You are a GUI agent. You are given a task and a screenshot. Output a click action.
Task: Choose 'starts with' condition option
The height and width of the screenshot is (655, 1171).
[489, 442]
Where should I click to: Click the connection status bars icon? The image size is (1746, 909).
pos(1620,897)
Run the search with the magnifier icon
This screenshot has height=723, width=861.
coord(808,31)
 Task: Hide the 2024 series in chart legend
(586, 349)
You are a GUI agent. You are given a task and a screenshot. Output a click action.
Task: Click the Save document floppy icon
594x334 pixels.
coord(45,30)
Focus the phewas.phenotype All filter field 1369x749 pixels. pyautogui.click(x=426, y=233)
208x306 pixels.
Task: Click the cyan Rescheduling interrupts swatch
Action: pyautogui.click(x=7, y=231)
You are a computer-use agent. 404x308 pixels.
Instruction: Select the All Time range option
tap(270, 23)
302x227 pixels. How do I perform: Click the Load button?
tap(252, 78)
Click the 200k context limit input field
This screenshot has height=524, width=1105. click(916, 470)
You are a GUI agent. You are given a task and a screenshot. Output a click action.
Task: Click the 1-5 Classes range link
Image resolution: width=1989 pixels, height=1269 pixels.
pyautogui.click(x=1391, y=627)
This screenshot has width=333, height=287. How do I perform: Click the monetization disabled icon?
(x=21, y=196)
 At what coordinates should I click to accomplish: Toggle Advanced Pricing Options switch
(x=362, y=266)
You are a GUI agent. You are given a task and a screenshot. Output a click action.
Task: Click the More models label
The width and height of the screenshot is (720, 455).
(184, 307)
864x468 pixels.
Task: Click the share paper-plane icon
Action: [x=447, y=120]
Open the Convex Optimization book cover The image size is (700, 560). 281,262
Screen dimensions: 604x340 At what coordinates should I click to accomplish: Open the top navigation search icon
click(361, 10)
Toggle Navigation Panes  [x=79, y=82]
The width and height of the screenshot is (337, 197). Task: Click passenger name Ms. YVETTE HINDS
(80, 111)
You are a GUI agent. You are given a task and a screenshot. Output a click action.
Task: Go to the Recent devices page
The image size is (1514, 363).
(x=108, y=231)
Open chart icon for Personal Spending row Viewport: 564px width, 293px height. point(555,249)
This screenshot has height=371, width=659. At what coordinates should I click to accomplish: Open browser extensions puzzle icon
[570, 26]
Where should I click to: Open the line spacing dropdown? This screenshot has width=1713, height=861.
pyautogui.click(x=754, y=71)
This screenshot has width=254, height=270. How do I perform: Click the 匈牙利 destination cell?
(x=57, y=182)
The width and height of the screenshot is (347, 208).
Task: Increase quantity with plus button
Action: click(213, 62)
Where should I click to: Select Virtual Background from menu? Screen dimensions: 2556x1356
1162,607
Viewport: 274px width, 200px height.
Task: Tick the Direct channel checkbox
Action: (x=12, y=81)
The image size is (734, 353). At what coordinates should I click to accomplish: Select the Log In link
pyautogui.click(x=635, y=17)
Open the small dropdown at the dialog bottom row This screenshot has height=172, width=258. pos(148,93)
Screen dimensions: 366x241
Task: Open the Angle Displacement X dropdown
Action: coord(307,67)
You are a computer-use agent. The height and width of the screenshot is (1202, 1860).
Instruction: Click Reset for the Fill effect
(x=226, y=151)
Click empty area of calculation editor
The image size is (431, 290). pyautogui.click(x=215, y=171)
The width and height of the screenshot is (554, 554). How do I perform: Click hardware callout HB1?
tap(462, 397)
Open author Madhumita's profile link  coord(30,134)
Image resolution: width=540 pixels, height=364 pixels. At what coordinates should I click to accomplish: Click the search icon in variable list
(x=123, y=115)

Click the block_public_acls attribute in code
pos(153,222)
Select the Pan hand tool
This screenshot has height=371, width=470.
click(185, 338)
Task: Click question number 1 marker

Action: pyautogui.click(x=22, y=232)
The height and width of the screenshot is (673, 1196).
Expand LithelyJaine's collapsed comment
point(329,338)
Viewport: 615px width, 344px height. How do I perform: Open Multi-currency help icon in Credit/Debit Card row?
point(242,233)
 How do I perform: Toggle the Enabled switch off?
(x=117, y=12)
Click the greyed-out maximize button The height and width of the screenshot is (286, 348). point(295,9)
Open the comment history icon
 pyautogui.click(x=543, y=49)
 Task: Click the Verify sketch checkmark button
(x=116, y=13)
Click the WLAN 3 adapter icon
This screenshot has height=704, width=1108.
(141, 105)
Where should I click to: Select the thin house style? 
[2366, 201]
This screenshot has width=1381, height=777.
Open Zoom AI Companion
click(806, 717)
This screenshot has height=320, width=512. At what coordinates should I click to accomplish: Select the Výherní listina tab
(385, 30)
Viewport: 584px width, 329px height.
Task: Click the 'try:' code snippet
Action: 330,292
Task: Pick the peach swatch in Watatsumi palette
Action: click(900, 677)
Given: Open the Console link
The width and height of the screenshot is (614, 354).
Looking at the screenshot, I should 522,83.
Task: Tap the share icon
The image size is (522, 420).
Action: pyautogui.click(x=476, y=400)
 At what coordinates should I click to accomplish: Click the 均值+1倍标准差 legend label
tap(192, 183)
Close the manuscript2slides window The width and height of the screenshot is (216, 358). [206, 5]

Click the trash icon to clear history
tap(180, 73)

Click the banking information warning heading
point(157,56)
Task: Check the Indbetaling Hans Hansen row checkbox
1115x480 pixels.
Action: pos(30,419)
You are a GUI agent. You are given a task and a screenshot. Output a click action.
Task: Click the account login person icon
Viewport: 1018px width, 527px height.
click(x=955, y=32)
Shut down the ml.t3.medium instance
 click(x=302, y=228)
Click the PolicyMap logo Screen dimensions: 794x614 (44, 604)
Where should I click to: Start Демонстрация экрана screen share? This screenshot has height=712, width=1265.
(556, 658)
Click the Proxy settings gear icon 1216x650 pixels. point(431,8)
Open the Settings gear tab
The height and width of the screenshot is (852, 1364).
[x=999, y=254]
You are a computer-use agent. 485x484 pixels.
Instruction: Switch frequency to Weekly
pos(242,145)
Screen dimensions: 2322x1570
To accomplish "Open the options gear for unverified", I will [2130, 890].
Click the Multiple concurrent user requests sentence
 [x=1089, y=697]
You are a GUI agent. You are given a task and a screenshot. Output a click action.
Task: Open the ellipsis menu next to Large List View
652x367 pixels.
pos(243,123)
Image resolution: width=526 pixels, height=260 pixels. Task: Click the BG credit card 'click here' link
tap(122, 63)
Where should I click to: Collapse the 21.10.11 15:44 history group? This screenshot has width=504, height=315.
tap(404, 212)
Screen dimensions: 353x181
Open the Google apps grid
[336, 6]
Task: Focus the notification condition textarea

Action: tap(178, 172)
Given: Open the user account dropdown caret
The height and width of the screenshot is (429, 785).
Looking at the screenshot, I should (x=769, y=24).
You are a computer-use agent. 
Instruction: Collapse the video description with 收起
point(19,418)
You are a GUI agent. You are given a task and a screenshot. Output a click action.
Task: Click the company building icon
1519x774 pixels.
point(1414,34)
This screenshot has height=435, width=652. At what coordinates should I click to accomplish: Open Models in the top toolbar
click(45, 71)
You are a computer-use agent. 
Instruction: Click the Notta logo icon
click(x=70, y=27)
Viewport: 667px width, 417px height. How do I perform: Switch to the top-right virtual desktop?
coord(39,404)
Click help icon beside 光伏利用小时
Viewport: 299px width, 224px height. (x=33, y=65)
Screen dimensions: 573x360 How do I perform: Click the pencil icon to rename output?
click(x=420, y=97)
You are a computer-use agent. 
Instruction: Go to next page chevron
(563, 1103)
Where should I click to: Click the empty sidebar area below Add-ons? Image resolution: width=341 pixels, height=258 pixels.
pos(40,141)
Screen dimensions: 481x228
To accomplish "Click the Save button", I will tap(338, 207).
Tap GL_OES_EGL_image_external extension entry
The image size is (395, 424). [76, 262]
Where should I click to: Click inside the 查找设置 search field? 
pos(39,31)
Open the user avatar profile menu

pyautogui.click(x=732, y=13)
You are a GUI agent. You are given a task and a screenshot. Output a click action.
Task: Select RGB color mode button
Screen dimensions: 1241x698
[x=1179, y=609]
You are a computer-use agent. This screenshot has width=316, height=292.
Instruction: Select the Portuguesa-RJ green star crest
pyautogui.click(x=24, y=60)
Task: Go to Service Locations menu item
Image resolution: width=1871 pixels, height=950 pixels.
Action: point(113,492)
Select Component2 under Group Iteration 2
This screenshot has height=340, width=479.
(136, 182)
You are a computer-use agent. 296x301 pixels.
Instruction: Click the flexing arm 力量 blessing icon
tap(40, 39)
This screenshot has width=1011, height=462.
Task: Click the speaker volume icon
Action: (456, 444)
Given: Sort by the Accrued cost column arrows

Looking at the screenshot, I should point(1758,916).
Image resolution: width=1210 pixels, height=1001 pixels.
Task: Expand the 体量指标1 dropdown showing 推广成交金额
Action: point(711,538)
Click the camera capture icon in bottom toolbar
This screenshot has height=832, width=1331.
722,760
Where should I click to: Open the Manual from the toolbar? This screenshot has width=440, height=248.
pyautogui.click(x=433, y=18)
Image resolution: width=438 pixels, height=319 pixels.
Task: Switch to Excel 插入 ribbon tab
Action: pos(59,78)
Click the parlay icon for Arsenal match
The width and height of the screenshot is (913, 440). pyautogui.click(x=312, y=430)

**What to do**
Reproduce the stretch of material from the line containing "At what coordinates should I click to accomplish: Toggle" through the line containing "pyautogui.click(x=754, y=71)", copying each line in that range and nothing outside it.

**Solution below**
 At what coordinates should I click to accomplish: Toggle Advanced Pricing Options switch
(x=362, y=266)
You are a GUI agent. You are given a task and a screenshot. Output a click action.
Task: Click the More models label
The width and height of the screenshot is (720, 455).
(184, 307)
864x468 pixels.
Task: Click the share paper-plane icon
Action: [x=447, y=120]
Open the Convex Optimization book cover The image size is (700, 560). 281,262
Screen dimensions: 604x340 At what coordinates should I click to accomplish: Open the top navigation search icon
click(361, 10)
Toggle Navigation Panes  [x=79, y=82]
The width and height of the screenshot is (337, 197). Task: Click passenger name Ms. YVETTE HINDS
(80, 111)
You are a GUI agent. You are given a task and a screenshot. Output a click action.
Task: Go to the Recent devices page
The image size is (1514, 363).
(x=108, y=231)
Open chart icon for Personal Spending row Viewport: 564px width, 293px height. point(555,249)
This screenshot has height=371, width=659. At what coordinates should I click to accomplish: Open browser extensions puzzle icon
[570, 26]
Where should I click to: Open the line spacing dropdown? This screenshot has width=1713, height=861.
pyautogui.click(x=754, y=71)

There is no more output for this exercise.